You must know that when I travel abroad, especially in a country or area I have not visited before, I enjoy nature, I try local food, but most of all I love to meet local people and get to know about  their culture. I am so eager to learn about their life experiences but also to hear their point of view about the world and how they see the civilized world that seems so far from there, especially in a remote area of a country whose citizens have a hard time to be allowed to travel.

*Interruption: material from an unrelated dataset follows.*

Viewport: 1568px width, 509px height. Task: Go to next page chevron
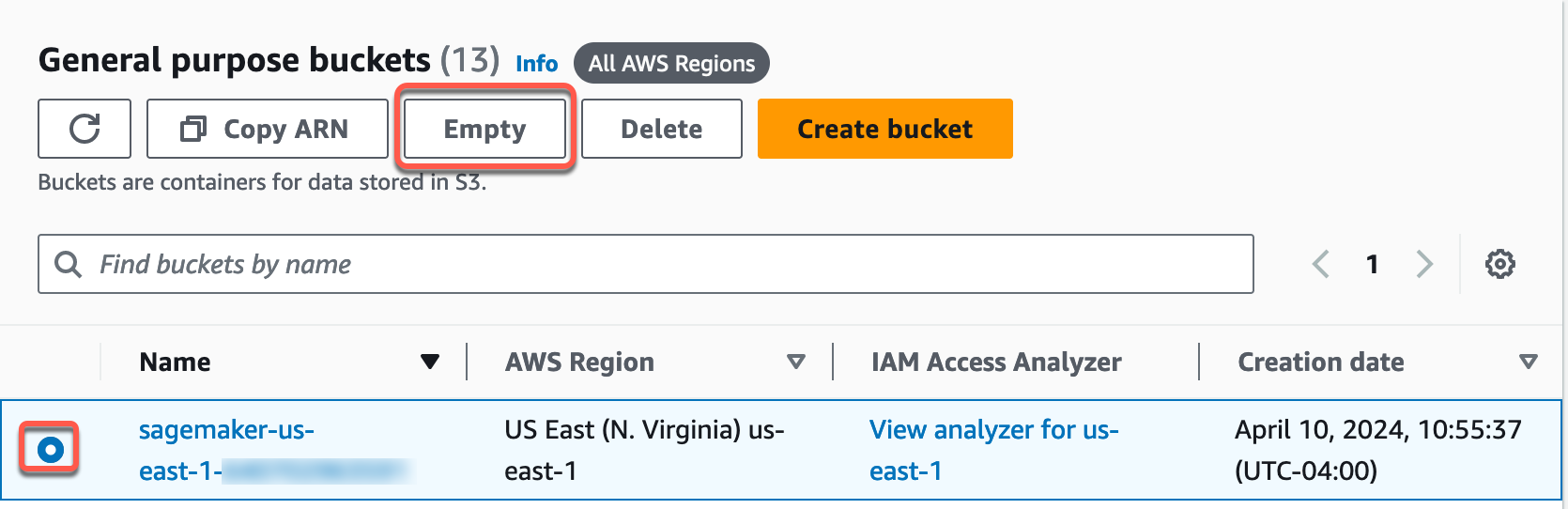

After a few days inside Iran, I found myself in Yazd, one of the most ancient cities situated in the heart of the country. I was exploring my phone map on satellite mode, looking for an interesting desert to visit or a mountain to hike, when my attention was drawn to a specific point in the map, pretty far from cities, very close to high mountains and surrounded by desert and desolated land. I couldn’t believe it when, in the middle of nothing, a pin was indicating Hamid Rahmani Tours and Homestay. I searched this name on Google and the information I got – – indicated exactly the kind of experience I was looking for. After a quick phone exchange of information with Hamid, we fixed the pick-up time and location for the following day!

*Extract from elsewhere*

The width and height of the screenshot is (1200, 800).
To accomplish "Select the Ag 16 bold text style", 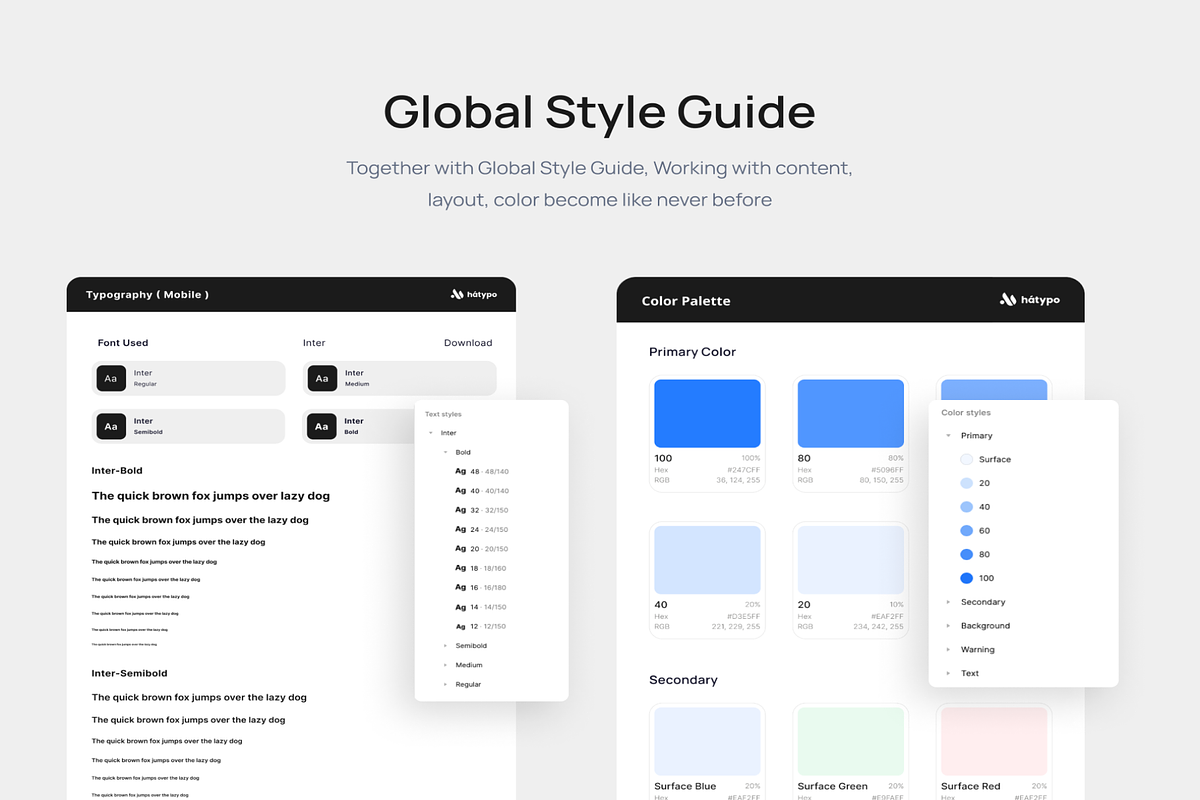I will 482,588.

Vaste espanse of the Iran desert

We left Yazd at 3pm, shortly after Hamid picked me up from my hostel. The plan was to travel by car for about 350km south-east and get to his homestay, situated in a small village in the Kerman province, at 2000 meters above sea level. During the journey, Hamid stopped at one of the several Iranian natural beauties: the Bafq Desert. The Bafq desert is a sandy desert 120km south east of Yazd; it is impressive how nature created this enormous mass of sand that contrasts with the landscape, making it look like a big sandy island in the middle of rocky mountains. Hamid gave me free time to wander while he took a nap, so I took the opportunity and climbed to the top of the biggest mountain, enjoying the sound of the wind while observing a magic sunset that stained the whole area with colorful lights. Moments like these make me aware how small human being is if compared with this great planet.

Hamid Homestay roof view

I then spent the night at Hamid Home Stay, and the morning after I climbed on the roof of his traditional house to admire the neighborhood around me: rows of houses traditionally built, some of them dating up to 500 years ago. The village is a mix of ancient houses and renovated dwellings, but in the end, all are built respecting the traditional architecture. What an explosion of energy I got from this morning view.

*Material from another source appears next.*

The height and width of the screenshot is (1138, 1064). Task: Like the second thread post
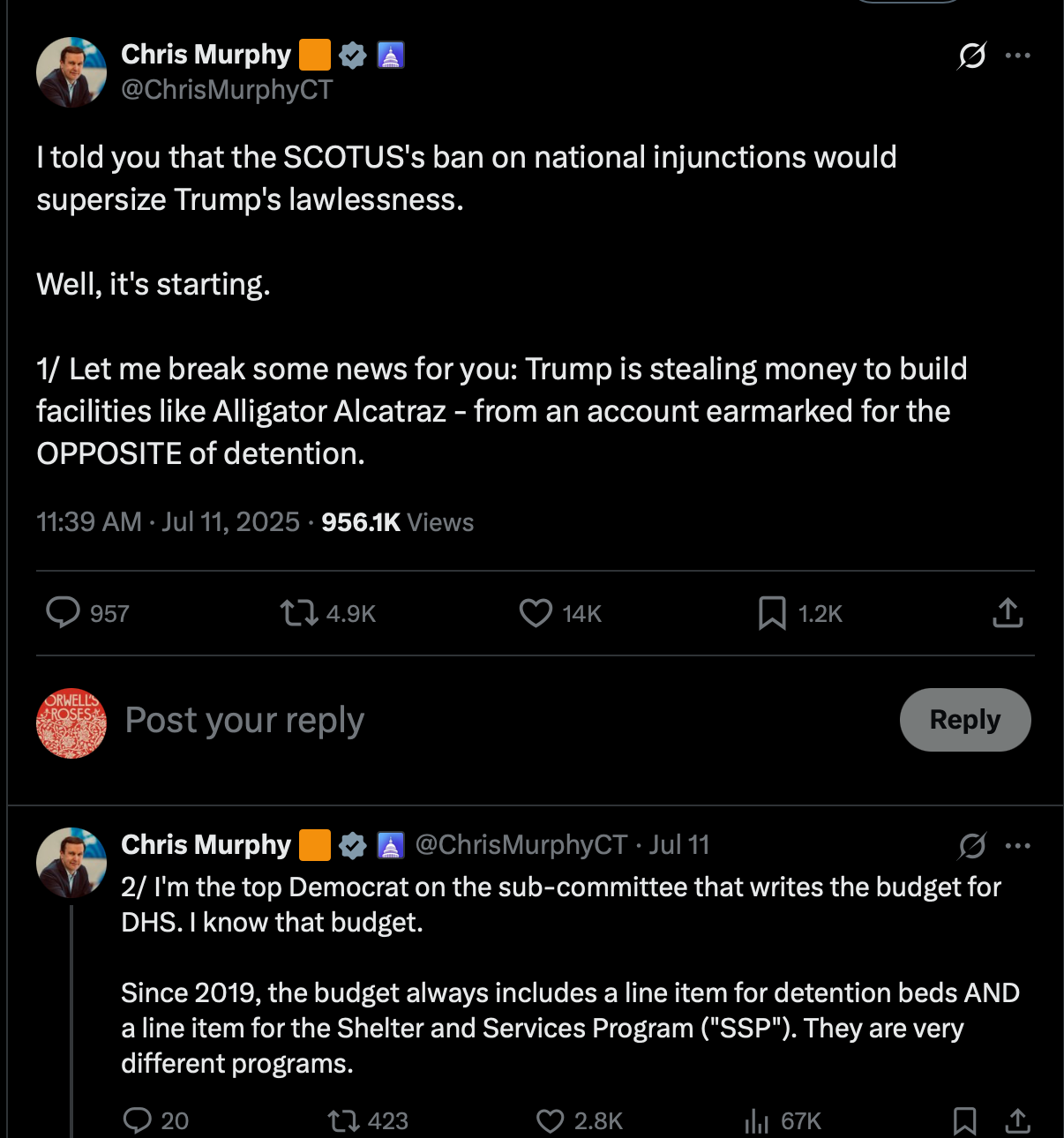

Local people at a remote village

The fresh and clean air made me hungry, or maybe it was the wonderful reviews I had read about the delicious food Hamid’s wife prepares for the guest. My expectation was fully satisfied, and during the following two days I had the pleasure to taste her local fresh food, each meals a different dish cooked with love and care.

Hamid offered me several tours during my stay. I was to discover the real life of a village so far from ‘civilization’, I met local people, I was introduced to Islam religion inside a 200 years old mosque, I slept in an old but nicely renovated traditional house, I climbed rocky mountains reaching stunning views 3000 mt above sea level and I learned about how global warming is changing and devastating entire communities in this part of the globe that year by year sees its water disappear. 

My Honda devil on the riding day

But the nicest experience I had in Iran was riding a motorbike in the desert along desolated lands and mountains through roads created somehow centuries ago. Maybe it’s because I am a motorbike lover, or perhaps because my heart expands in front of so much unlimited nature. During the way, I inhaled the smell of herbs that only grow at this altitude, and the dust I left behind me gave me that feeling that I was looking for. 

The hiking experience put a smile on my face

I am going to miss Hamid family and I treasure so much the experience I gained during this tour. I am so glad I had the chance to experience a real Iran outback experience!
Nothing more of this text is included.